Historically, the Digital Assets markets have been characterized by significant volatility in price, limited liquidity and trading volumes compared to sovereign currencies markets, relative anonymity, a developing regulatory landscape, potential susceptibility to market abuse and manipulation, compliance and internal control failures at exchanges, and various other risks inherent in its entirely electronic, virtual form and decentralized network. During times of market instability, we may not be able to sell our Digital Assets at favorable prices or at all. As a result, our Digital Asset holdings may not be able to serve as a source of liquidity for us to the same extent as cash and cash equivalents. Further, the Digital Assets we intend to hold with our custodians and transact with our trade execution partners does not enjoy the same protections as are available to cash or securities deposited with or transacted by institutions subject to regulation by the Federal Deposit Insurance Corporation or the Securities Investor Protection Corporation. Additionally, we may be unable to enter into term loans or other capital raising transactions collateralized by our unencumbered Digital Assets, or otherwise generate funds using our Digital Asset holdings, including in particular during times of market instability or when the price of a Digital Asset has declined significantly. If we are unable to sell any of our Digital Assets, enter into additional capital raising transactions using any of our Digital Assets as collateral, or otherwise generate funds using our Digital Assets holdings, or if we are forced to sell our Digital Assets at a significant loss, in order to meet our working capital requirements, our business and financial condition could be negatively impacted.
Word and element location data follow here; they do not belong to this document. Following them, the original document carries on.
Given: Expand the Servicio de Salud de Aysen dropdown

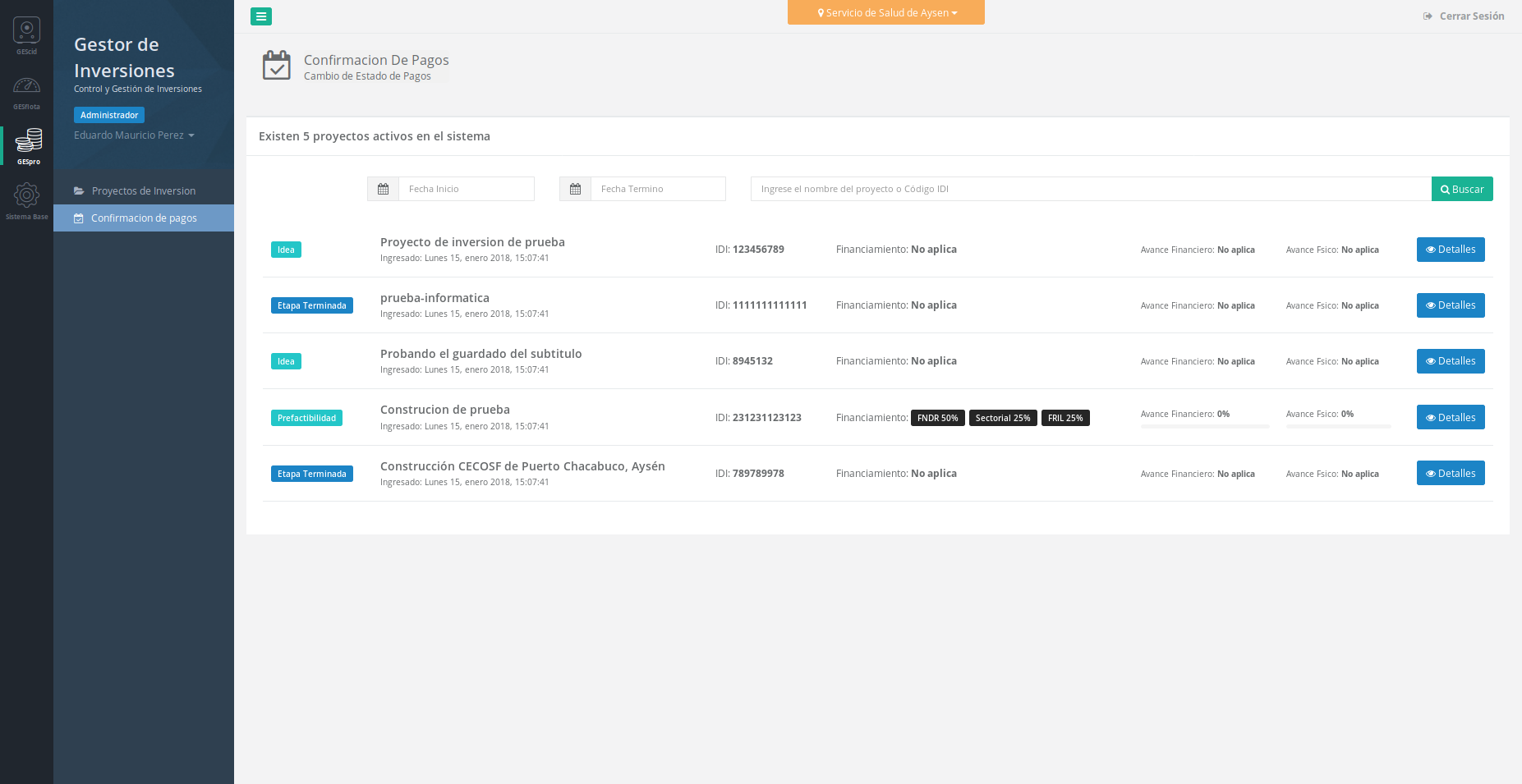Looking at the screenshot, I should (885, 12).
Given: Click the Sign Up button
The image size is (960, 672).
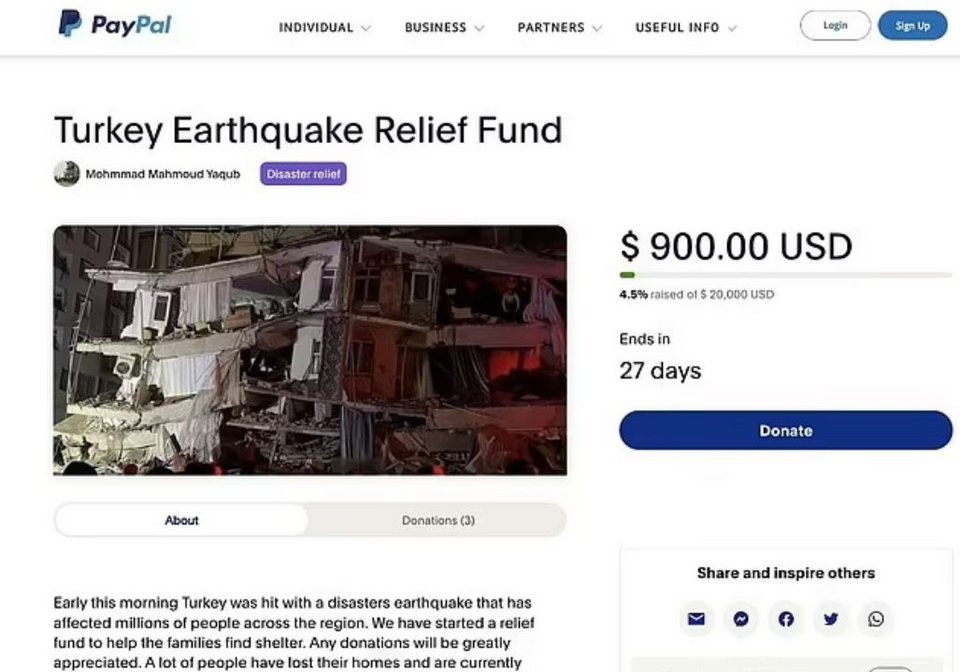Looking at the screenshot, I should click(911, 25).
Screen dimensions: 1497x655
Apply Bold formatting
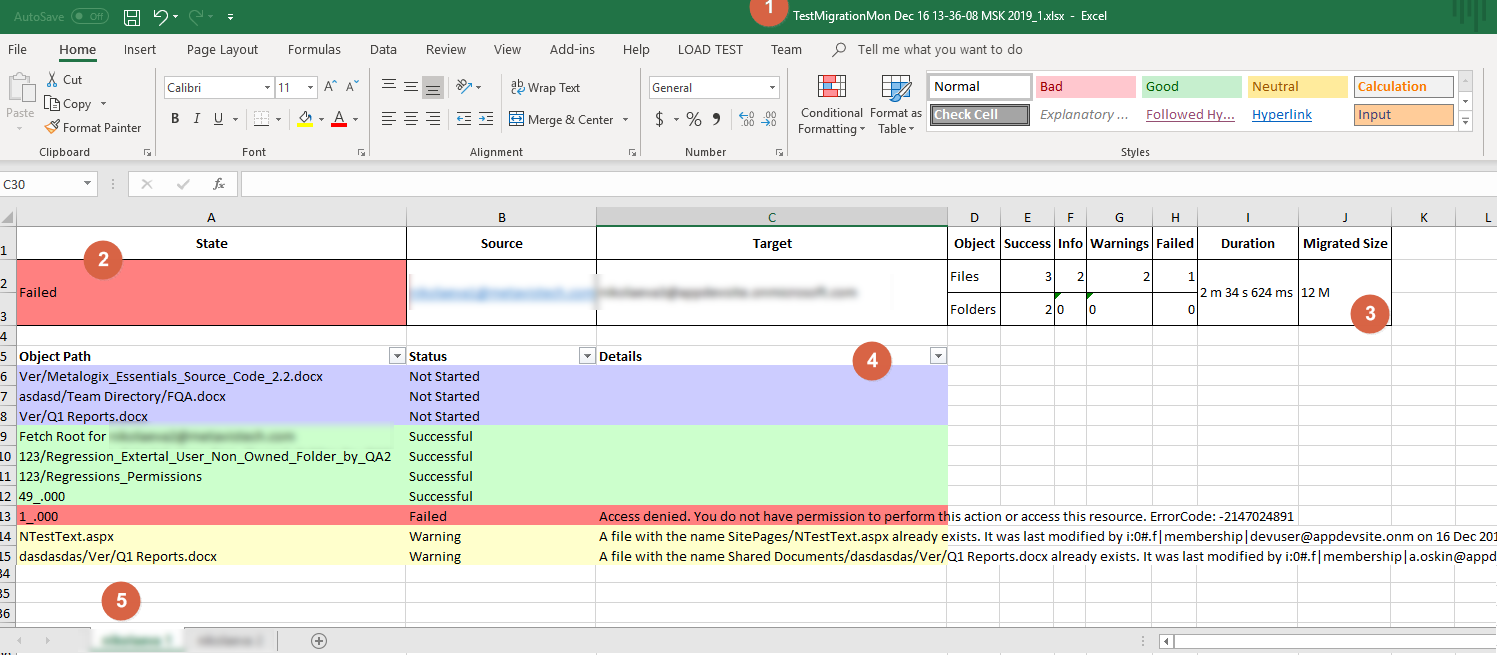(x=175, y=119)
If we or our third-party service providers experience a security breach or cyberattack and unauthorized parties obtain access to our Digital Assets, we may lose some or all of our Digital Assets and our financial condition and results of operations could be materially adversely affected.
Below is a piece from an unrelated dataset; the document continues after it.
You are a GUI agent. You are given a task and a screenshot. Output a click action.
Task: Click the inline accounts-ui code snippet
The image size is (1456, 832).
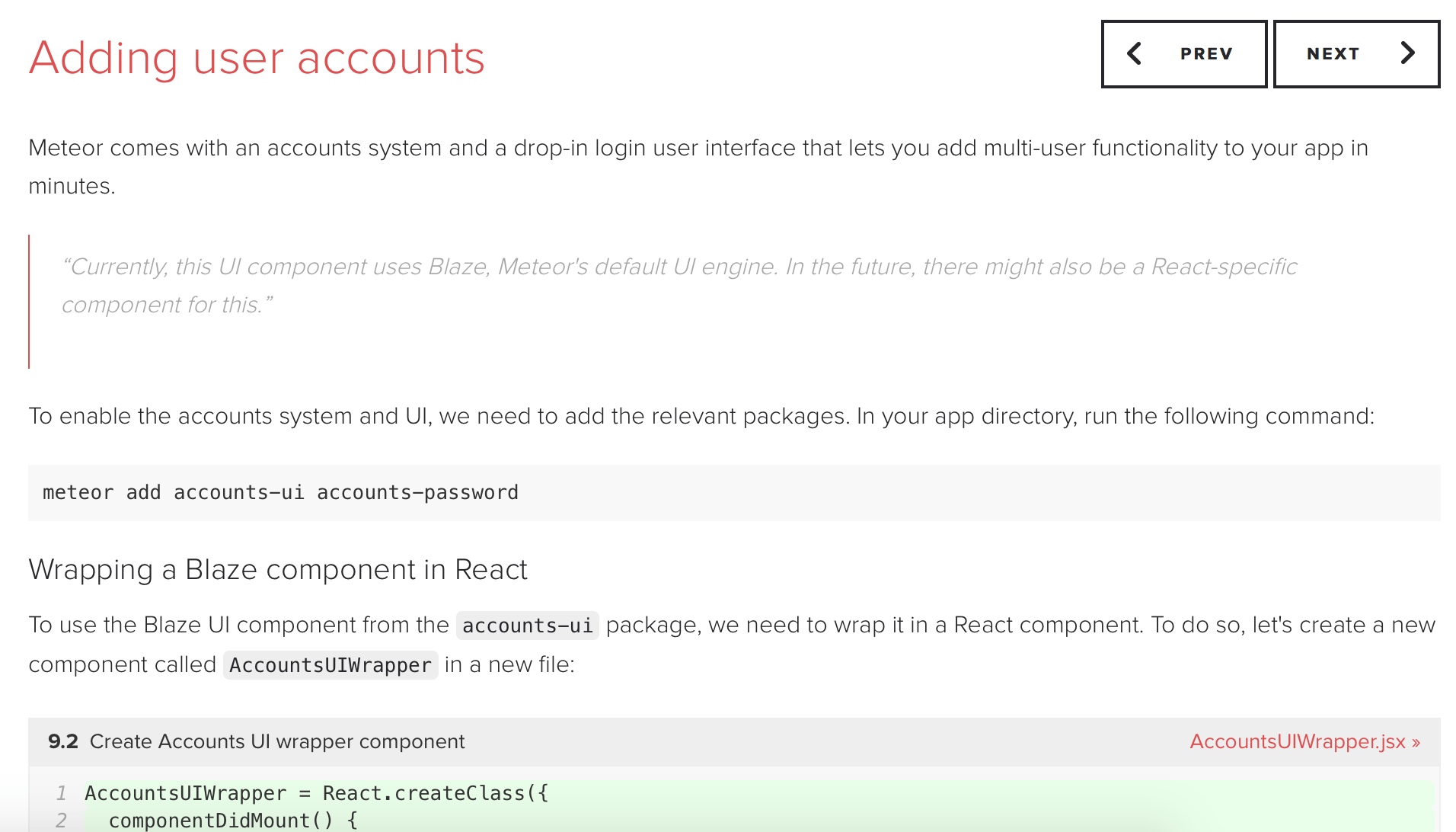(527, 626)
Our Digital Assets are or will be held in custody accounts. We could have a high concentration of Digital Assets in one location or with one custodian, which may be prone to losses arising out of hacking, loss of passwords, comprised access credentials, malware, or cyberattacks. Security breaches and cyberattacks are of particular concern with respect to our Digital Asset holdings. Digital Assets and the entities that provide services to participants in the Digital Asset ecosystem have been, and may in the future be, subject to security breaches, cyberattacks, or other malicious activities. A successful security breach or cyberattack could result in:

Further, any actual or perceived data security breach or cybersecurity attack directed at other companies with Digital Assets or companies that operate blockchain networks, regardless of whether we are directly impacted, could lead to a general loss of confidence in the broader blockchain ecosystem or in the use of the digital asset network to conduct financial transactions, which could negatively impact us.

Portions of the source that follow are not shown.